— 抜き出した文章 —

【劇団員がいるから言える!?】育てたい役者像ってあるの?(セリフ編)

どうも。いつもは『ネコヒマ』とかこちらのサイトでは小説を書かせてもらっている吉岡です。

普段は何やってるの?とはよく聞かれますが、PCで仕事をしたり、小説書いたり、脚本書いたりなどなどです。

役職とか所属とかで言うと、

①劇団皇帝ケチャップという劇団の主宰で、脚本、演出を主にやっています。
②日本コメディ協会では理事という立場で活動中ですが、まあ、他の方々はキャリアもある方ばかりなので肩書だけ偉そうに見えますが、そうでもありません。今は公演を企画したり、運営したりというポジションにおります。

好き嫌いは基本的にはないのですが、たまねぎとパセリを食べると体調を悪くします。……ってそういう話ではありませんでしたね。役者のお話でした。

今回書かせてもらおうと思ったのは特に何がきっかけというのもないんですが、私は劇団に所属していて、でも出演できる役者は2名しかいないため、基本的には外部の役者にオファーしたりオーディションで採用して公演を打っています。

— 単語や要素の位置のデータ —
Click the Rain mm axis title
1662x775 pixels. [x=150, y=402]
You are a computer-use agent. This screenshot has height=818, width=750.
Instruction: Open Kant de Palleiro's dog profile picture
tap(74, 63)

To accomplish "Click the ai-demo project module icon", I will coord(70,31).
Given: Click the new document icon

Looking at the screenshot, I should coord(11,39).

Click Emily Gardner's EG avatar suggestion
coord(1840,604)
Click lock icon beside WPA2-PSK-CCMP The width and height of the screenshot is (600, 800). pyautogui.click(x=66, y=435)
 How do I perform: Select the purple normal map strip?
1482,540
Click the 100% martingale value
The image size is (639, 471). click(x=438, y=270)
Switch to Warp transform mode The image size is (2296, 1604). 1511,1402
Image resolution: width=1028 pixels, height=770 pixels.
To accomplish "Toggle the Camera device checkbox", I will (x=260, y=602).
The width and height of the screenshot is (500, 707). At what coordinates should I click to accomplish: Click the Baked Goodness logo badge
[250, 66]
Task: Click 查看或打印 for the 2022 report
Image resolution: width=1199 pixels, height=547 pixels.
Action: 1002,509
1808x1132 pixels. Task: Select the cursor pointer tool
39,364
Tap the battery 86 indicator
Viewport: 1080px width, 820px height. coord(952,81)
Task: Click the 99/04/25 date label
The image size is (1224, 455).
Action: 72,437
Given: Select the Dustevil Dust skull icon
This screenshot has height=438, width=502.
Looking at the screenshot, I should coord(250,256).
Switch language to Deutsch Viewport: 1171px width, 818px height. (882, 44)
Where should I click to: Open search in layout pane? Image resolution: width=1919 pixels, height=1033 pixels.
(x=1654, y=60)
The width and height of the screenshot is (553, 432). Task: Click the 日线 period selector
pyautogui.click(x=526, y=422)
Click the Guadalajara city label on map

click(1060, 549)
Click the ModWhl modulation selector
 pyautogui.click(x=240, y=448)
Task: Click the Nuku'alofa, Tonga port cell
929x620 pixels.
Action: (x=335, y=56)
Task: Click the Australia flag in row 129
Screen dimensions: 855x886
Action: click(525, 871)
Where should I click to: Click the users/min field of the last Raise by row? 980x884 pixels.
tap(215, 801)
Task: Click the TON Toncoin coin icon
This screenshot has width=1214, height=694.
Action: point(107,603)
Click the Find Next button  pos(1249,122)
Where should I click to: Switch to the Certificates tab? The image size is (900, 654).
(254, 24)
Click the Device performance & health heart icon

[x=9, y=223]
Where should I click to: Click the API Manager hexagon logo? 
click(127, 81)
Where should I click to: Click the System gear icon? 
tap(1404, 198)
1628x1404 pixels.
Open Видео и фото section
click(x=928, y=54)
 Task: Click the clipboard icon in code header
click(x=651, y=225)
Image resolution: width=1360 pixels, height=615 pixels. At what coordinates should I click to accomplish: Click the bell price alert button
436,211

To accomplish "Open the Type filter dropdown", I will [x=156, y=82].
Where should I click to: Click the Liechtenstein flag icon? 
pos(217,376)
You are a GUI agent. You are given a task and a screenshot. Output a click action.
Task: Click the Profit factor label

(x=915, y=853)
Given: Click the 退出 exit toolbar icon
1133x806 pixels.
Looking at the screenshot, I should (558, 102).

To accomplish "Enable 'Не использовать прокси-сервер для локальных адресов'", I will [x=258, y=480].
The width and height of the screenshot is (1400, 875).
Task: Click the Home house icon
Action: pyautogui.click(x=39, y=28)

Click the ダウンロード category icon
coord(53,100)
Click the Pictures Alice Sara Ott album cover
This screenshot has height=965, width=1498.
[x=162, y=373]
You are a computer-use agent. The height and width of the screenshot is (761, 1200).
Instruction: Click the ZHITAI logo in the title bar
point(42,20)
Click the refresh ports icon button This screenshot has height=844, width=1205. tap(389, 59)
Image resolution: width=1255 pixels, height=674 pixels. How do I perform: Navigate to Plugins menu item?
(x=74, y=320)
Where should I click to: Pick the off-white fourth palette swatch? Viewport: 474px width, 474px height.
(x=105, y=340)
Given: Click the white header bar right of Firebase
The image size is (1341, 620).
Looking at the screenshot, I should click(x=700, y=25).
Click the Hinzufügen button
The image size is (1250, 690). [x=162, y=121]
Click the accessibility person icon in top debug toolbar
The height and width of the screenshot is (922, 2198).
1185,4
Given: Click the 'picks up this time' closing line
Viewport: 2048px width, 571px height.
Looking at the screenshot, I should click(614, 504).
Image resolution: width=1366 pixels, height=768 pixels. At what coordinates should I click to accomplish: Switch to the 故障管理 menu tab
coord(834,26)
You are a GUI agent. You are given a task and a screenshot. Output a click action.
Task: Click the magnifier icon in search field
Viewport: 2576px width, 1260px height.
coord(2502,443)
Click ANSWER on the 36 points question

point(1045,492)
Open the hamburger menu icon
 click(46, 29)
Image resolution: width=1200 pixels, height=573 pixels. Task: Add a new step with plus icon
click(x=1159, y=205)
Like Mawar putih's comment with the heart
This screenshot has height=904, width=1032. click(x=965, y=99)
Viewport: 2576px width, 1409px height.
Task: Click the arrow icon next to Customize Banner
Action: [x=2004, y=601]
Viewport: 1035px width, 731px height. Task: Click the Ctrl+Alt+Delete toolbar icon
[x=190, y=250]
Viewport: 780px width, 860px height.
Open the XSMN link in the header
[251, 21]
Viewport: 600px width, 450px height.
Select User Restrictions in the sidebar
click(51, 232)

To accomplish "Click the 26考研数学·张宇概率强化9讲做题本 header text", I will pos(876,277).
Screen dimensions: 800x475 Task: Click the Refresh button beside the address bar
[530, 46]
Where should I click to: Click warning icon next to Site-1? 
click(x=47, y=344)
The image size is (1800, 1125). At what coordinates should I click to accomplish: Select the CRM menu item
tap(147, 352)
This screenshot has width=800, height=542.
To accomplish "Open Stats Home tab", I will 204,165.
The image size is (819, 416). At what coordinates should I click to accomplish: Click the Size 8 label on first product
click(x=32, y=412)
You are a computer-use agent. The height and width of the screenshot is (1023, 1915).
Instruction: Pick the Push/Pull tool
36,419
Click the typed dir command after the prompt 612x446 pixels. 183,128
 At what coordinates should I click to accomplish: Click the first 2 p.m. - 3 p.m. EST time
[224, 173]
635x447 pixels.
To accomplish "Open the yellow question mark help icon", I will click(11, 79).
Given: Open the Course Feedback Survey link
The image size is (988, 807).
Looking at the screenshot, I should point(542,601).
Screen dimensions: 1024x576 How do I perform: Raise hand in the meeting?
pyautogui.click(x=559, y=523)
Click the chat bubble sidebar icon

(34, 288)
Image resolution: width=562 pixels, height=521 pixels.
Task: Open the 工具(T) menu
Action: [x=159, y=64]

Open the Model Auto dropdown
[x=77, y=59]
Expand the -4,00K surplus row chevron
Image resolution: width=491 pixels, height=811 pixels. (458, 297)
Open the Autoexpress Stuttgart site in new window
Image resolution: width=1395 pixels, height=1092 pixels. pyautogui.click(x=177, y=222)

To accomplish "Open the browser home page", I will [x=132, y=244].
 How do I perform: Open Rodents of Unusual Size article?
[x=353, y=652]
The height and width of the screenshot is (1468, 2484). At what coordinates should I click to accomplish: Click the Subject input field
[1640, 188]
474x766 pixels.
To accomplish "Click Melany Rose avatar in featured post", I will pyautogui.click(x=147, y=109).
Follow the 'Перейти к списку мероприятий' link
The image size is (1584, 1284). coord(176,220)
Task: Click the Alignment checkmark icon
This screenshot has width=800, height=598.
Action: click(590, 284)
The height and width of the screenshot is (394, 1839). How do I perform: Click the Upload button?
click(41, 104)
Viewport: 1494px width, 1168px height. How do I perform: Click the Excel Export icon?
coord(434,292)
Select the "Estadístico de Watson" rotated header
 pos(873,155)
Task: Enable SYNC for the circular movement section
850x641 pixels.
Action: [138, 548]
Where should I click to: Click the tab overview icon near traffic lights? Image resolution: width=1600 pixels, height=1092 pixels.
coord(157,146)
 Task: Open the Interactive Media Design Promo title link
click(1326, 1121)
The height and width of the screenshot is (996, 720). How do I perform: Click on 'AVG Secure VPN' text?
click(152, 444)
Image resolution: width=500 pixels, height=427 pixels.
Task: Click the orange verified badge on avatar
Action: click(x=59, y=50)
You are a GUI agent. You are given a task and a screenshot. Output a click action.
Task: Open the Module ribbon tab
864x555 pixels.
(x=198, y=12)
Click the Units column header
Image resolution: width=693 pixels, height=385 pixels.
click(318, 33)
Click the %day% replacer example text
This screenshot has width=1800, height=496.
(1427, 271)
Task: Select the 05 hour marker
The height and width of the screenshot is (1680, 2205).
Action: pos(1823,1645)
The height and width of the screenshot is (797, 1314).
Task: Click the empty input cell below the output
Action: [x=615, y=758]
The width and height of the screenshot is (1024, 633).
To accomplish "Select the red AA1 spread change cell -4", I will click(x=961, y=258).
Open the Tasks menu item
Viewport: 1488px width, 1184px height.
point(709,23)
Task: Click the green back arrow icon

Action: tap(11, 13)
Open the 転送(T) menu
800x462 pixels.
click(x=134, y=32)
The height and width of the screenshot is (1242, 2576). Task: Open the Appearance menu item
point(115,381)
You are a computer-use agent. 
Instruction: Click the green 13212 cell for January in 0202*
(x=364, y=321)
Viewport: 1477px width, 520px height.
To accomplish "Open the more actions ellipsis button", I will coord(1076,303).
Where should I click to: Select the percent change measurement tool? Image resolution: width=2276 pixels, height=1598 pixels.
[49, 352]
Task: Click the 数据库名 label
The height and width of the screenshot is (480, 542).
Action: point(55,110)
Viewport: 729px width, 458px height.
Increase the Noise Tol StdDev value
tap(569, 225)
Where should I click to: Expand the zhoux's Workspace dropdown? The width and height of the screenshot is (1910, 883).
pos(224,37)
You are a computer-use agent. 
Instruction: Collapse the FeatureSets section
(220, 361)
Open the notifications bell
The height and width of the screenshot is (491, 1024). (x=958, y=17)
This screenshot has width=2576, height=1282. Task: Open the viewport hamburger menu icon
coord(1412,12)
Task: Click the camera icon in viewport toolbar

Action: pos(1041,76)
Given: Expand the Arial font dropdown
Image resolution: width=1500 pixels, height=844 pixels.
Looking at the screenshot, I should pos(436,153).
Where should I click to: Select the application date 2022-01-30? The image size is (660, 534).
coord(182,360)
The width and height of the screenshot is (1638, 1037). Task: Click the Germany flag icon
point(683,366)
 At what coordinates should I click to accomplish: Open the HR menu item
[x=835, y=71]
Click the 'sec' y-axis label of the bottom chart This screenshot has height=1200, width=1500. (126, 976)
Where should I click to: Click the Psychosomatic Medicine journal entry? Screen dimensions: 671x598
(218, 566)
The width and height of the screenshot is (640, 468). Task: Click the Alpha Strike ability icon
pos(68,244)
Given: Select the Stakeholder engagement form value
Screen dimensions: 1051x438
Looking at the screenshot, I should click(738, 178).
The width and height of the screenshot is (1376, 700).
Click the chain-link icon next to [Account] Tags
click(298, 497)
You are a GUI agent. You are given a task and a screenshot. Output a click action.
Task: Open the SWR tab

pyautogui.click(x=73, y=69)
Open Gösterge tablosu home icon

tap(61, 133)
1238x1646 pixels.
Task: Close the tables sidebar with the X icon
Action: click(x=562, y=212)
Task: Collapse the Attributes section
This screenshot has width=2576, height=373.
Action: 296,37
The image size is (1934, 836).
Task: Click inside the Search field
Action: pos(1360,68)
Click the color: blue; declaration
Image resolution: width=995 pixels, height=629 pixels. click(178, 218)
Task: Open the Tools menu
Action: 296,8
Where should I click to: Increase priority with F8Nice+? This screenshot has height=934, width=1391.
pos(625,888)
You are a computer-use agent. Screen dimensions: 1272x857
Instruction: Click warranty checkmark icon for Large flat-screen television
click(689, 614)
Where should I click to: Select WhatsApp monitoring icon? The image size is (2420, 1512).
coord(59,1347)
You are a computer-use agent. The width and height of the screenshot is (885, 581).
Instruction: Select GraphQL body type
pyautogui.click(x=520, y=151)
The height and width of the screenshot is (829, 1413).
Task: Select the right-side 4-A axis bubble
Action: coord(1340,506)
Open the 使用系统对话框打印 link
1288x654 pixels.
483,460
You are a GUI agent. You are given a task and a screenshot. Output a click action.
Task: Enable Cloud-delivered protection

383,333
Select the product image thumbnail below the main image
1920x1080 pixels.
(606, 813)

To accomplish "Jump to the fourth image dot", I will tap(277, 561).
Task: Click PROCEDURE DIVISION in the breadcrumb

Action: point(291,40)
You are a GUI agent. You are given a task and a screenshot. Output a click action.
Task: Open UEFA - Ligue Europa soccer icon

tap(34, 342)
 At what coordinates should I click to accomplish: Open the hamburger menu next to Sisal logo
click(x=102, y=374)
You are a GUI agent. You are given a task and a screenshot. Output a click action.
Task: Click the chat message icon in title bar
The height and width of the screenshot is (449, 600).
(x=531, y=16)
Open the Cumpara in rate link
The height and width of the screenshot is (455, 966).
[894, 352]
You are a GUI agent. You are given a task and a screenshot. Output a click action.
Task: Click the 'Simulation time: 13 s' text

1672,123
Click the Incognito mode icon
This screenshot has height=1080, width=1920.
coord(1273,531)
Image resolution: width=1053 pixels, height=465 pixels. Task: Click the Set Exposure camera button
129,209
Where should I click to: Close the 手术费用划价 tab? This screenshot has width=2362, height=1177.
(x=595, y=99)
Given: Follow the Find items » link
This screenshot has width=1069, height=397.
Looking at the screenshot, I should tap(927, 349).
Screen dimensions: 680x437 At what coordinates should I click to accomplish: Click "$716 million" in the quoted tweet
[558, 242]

— 取り組む課題 —
- a) リストのなかで「white」という語を含む行を、すべて抜き出してください。大文字と小文字は区別します。
- b) 劇団の役者について書かれた文章を、最後の文のあとから続けて書いてください。
文章とリストは、それぞれ別のところから持ってきたものです。

— 課題ごとの答え —
- a)
Where should I click to: Pick the off-white fourth palette swatch? Viewport: 474px width, 474px height.
Given: Click the white header bar right of Firebase

- b)
なので外も内も見ていて思うのは役者の成長に関すること。劇団員を育てる義務みたいなものを感じていた日々もあったのですが、今は劇団公演がない時期は、武者修行で外部出演をして自身の成長を加速してもらえればと思っています。

とは言え、劇団主宰としては劇団員のウィークポイントって見えていたり、そこを乗り越えさせるために若干ハードルの高い役を演じさせたりなど密かに実行しているような施策はあるんです。でもこれってもしかして他の役者にも該当することなのかもしれないなと思ったんです。

■長台詞をもたせる役者であれ!
■短い台詞でも場を際立たせる役者であれ!
■掛け合いでテンポを作れる、渦を作れる役者であれ!

この3つはひとまず重要だなと思うわけです。

■長台詞をもたせる役者であれ!
→うちの台本は基本的に長台詞があります。書いている私はそうは思っていないのですが、役者から言わせると長台詞だとのこと。例えば一人の役者が何も考えずに1分、2分喋り続けていると、引き込まれていた感情/集中が途切れるケースがあります。それは台詞を持たせる構成が出来ていない場合が多い。つまりただ長い台詞を言っているだけ、それぽく感情を見せて、意味ありげに言っているだけに留まっている可能性があります。脚本の言葉には必ず正解となる言い方、息継ぎ、リズムがあります。どう言えばどう見えるか、集中を続けてもらうにはどう物語、シーンにおいて、この台詞たちを使いこなせばいいのかをとことん考えて、口にしてみることをオススメ致します。※脚本の読解と創造力と客観視という能力が必要になります!

■短い台詞でも場を際立たせる役者であれ!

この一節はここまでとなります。